What is needed ->
Please repeat the lines below, exactly and only, from the one that holds "Where should I click to: Open the Acme.com" through the one that holds "View all Top".

• • • •

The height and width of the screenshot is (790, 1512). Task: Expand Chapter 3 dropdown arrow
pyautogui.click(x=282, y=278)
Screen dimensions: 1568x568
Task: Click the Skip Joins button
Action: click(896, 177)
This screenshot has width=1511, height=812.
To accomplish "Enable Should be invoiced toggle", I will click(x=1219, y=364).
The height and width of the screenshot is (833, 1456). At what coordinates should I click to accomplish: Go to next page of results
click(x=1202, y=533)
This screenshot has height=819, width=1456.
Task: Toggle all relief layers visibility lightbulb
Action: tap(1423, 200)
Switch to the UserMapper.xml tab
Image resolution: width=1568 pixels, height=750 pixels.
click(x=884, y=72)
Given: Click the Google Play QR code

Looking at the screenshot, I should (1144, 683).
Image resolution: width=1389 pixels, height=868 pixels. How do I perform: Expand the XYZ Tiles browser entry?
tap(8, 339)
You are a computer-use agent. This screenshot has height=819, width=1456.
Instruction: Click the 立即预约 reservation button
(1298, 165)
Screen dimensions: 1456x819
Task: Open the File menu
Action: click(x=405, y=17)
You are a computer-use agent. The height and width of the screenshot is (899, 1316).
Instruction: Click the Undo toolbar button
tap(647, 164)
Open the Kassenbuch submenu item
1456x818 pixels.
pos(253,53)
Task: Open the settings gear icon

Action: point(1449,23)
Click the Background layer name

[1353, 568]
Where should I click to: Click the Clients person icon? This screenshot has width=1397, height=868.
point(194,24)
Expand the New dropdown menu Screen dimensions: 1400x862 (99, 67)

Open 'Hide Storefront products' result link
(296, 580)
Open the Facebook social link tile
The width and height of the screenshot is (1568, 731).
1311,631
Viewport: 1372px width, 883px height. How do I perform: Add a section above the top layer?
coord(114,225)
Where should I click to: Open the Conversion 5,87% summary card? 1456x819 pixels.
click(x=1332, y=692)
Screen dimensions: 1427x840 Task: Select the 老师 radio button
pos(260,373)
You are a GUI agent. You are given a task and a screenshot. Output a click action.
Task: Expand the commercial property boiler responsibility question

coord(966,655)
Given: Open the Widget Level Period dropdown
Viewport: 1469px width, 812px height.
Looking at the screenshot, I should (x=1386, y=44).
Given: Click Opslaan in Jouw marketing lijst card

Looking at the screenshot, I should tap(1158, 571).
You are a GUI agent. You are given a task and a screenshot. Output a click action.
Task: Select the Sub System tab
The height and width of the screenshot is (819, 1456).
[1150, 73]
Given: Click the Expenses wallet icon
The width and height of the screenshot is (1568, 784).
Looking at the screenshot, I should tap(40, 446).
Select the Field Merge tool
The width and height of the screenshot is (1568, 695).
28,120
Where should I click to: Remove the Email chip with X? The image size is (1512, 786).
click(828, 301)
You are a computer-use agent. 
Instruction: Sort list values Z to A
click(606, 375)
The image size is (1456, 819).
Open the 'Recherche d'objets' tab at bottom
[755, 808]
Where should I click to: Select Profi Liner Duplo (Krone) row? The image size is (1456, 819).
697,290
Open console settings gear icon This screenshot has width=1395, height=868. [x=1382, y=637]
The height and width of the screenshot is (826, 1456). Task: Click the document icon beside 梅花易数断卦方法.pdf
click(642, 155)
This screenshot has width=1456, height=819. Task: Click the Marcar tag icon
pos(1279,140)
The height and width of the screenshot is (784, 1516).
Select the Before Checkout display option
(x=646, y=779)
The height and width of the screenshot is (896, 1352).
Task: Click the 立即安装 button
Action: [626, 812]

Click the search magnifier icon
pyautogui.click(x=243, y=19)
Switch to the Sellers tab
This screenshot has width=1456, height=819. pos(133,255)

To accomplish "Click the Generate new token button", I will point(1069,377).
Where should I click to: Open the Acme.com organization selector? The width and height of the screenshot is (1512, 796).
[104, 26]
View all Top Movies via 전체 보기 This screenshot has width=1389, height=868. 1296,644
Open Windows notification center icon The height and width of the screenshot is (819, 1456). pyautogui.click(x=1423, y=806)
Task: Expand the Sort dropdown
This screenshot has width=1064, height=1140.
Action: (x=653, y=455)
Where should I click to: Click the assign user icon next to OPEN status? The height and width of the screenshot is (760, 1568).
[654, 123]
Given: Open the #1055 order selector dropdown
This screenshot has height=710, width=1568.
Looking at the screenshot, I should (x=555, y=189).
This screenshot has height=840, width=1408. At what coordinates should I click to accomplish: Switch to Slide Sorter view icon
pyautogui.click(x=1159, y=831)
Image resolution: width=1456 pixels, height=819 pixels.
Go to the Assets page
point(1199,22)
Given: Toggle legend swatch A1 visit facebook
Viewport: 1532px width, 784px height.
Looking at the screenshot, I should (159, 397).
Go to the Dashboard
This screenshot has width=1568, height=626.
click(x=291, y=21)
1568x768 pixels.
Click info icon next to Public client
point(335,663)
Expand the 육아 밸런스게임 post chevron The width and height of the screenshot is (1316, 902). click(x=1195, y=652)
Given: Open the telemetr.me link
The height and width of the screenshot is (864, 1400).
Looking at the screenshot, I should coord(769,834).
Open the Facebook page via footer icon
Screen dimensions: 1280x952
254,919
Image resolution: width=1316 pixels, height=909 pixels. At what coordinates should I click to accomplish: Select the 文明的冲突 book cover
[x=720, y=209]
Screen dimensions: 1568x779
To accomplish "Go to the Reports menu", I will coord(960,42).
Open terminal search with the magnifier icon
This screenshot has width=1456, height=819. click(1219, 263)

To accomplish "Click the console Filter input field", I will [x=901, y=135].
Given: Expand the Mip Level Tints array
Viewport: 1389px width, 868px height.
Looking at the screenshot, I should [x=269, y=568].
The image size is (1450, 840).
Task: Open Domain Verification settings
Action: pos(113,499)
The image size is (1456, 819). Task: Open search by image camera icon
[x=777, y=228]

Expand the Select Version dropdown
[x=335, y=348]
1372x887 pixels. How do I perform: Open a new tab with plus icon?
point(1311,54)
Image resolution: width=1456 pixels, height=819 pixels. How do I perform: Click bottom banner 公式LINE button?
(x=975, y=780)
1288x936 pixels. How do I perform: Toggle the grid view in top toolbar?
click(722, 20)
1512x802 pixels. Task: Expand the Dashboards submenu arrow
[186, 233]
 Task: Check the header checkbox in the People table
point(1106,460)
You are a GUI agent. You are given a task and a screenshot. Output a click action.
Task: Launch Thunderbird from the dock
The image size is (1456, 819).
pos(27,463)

• • • •

Written solution ->
Where should I click to: Open the Acme.com organization selector? The width and height of the screenshot is (1512, 796).
[104, 26]
View all Top Movies via 전체 보기 This screenshot has width=1389, height=868. 1296,644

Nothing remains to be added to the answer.